Egon Krenz zum Fall Diogo: „Über einen Neonazi-Mord wäre ich informiert worden“
Anja Reich – Jenni Roth 26/10/2020 |
Als der DDR-Vertragsarbeiter Manuel Diogo 1986 starb, war Egon Krenz Honeckers Stellvertreter. Im Interview erklärt er, warum er glaubt, dass es ein Unfall war.
Berlin-Im Juni 1986 kam der mosambikanische DDR-Vertragsarbeiter Manuel Diogo ums Leben. Die DDR-Behörden stellten fest, dass es ein Unfall war. Der Historiker Harry Waibel und der MDR behaupten heute, Diogo sei von einer Bande Neonazis ermordet worden, und die Staatssicherheit hätte das vertuscht. Als die Staatsanwaltschaft Potsdam im Juni dieses Jahres ankündigte, den Fall neu aufzurollen, begann die Berliner Zeitung mit eigenen Recherchen, die unter dem Titel „Wie aus einem tragischen Unfall ein brutaler Neonazi-Mord wurde“ veröffentlicht wurden. Am Rande dieser Recherchen tauchte immer wieder die Frage auf: Wie antifaschistisch war die DDR? Hätte die Staatssicherheit einen Neonazi-Mord verheimlichen können? Und wenn ja, warum? Darüber sprachen wir mit Egon Krenz, damals Stellvertreter Erich Honeckers im Staatsrat und im Politbüro der SED.

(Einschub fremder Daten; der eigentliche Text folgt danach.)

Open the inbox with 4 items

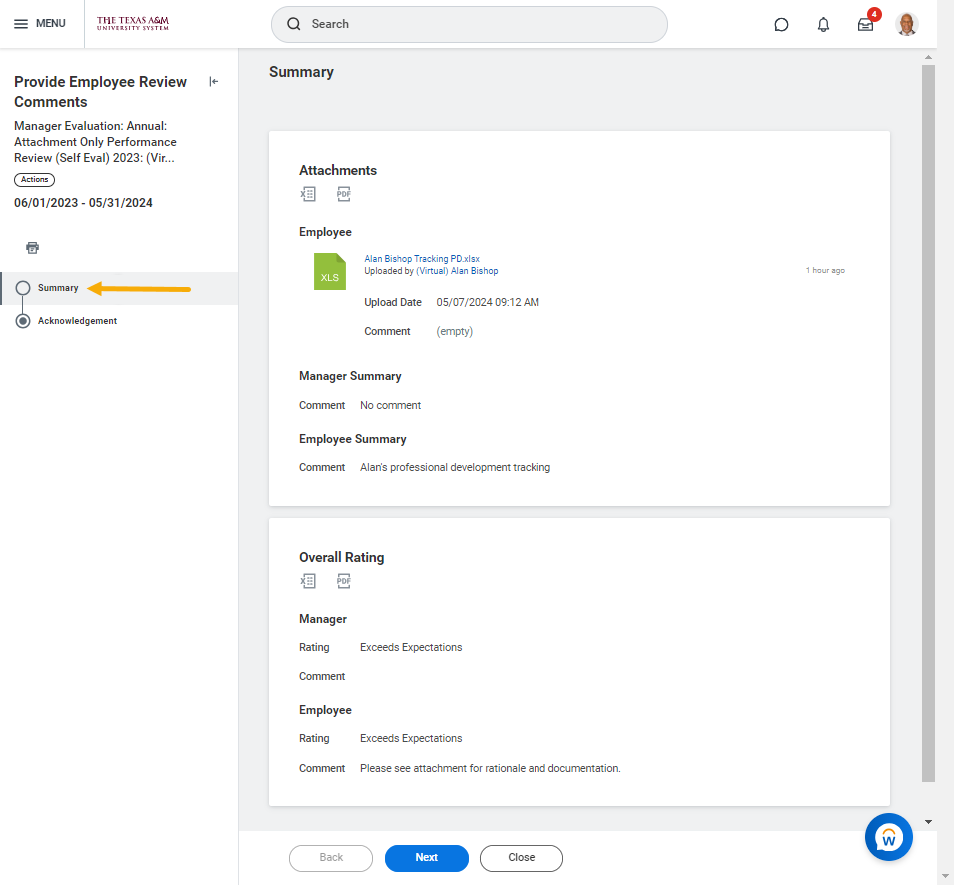[x=865, y=25]

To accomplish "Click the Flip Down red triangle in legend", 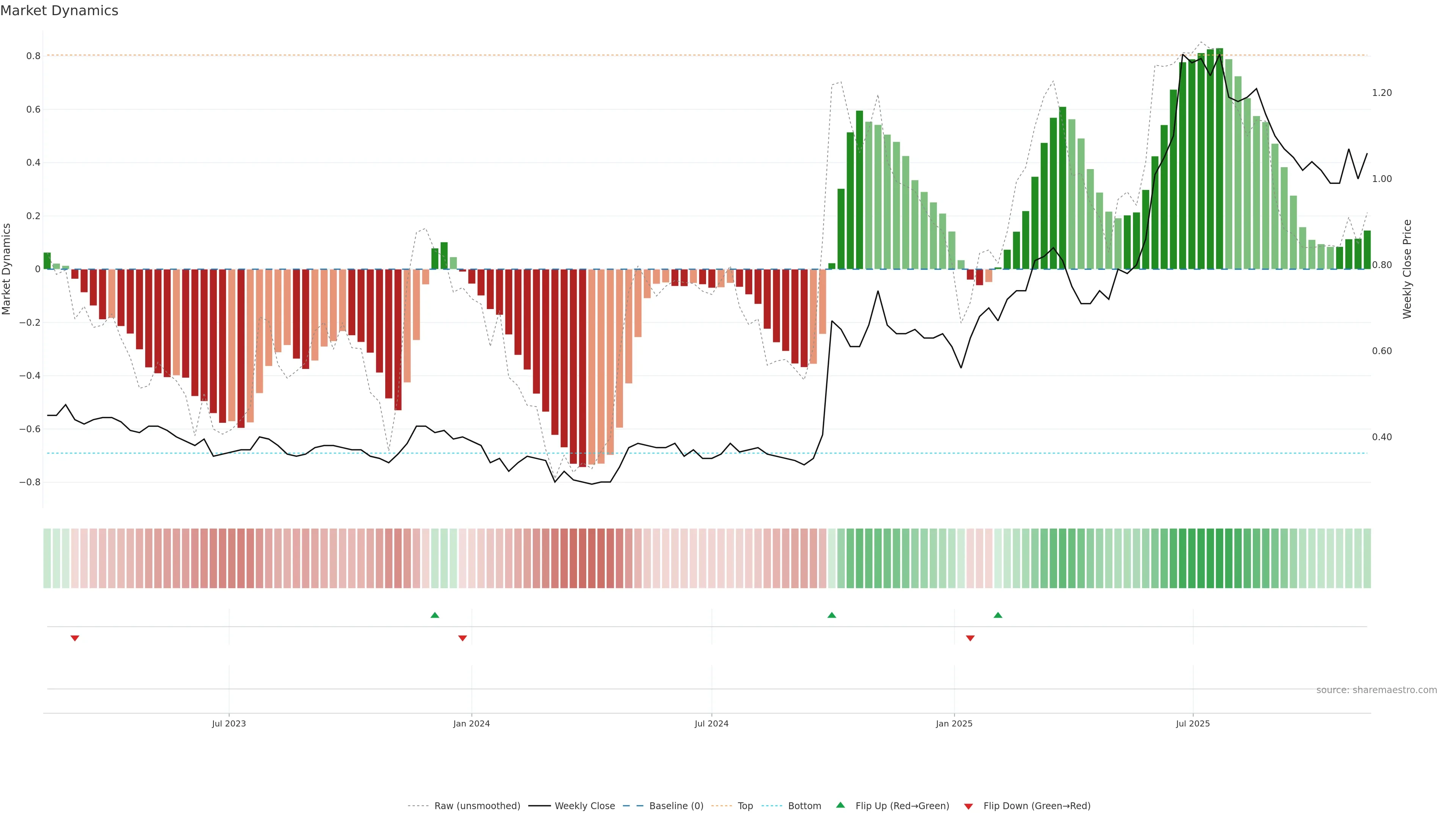I will 968,806.
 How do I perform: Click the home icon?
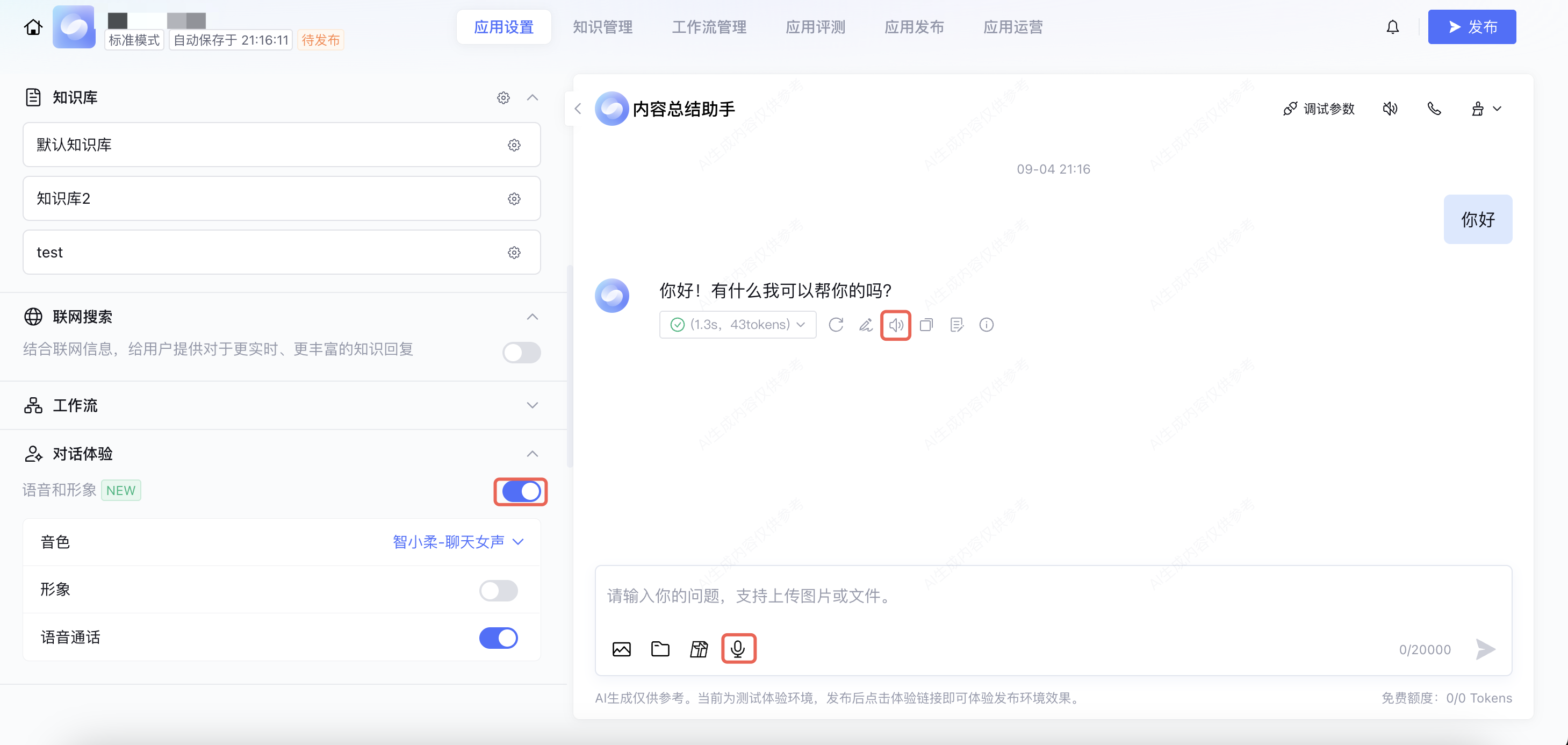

Herr Krenz, kennen Sie den Fall Diogo?
Ich habe erst später durch die Medien davon erfahren. Damals nicht. Ein Mord, noch dazu ein rassistischer, wäre in der DDR ein besonderes Vorkommnis gewesen. Ich wäre auf jeden Fall informiert worden und hätte es mir auch bis heute gemerkt.
Warum wären Sie informiert worden?
Ich war Honeckers Stellvertreter. Sie können ganz sicher sein, von einem Mord durch Neonazis hätte ich sogar nachts erfahren. Für besondere Vorkommnisse, und dies wäre eines gewesen, gab es eine Meldepflicht bis zum Partei- und Staatschef der DDR. In diesem konkreten Fall hätten die Ministerien des Inneren und für Staatssicherheit, die zuständige SED-Bezirksleitung und der Rat des Bezirkes, die Deutsche Reichsbahn und schließlich die Staatsanwaltschaft davon erfahren und nach oben gemeldet. Undenkbar, dass Erich Honecker, der unter den Nazis zehn Jahre im Gefängnis saß, mich nicht beauftragt hätte, so einen Vorfall auszuwerten. Undenkbar auch, dass Hermann Axen, der im Politbüro für Außenpolitik zuständig war, dem die SS einst die Häftlingsnummer 58787 eingebrannt hatte, eine Vertuschung mitgetragen hätte.
Sie erinnern sich heute noch an die Nummer?
Ja, Axen war in den Konzentrationslagern Auschwitz und Buchenwald. An warmen Sommertagen trug er auf Sitzungen des Politbüros gerne kurzärmlige Polohemden. Da war die Nummer zu sehen, ich habe sie nicht vergessen.
Könnte ein Mord nicht aber genau deswegen verschwiegen worden sein: Weil es eben in der DDR keine Neonazi-Banden geben durfte?
Das ist eine Nachwende-Deutung, die ich nicht teile. Die Unterstellung, dass nicht sein kann, was nicht sein darf, trifft hier nicht zu. Warum hätten wir einen rassistischen Mord unter den Teppich kehren sollen! Bekundungen von Glaubens-, Rassen- und Völkerhass wurden in der DDR als Verbrechen geahndet. Das war Verfassungsgrundsatz.
Hätte die Stasi den Mord in den Akten verschweigen können?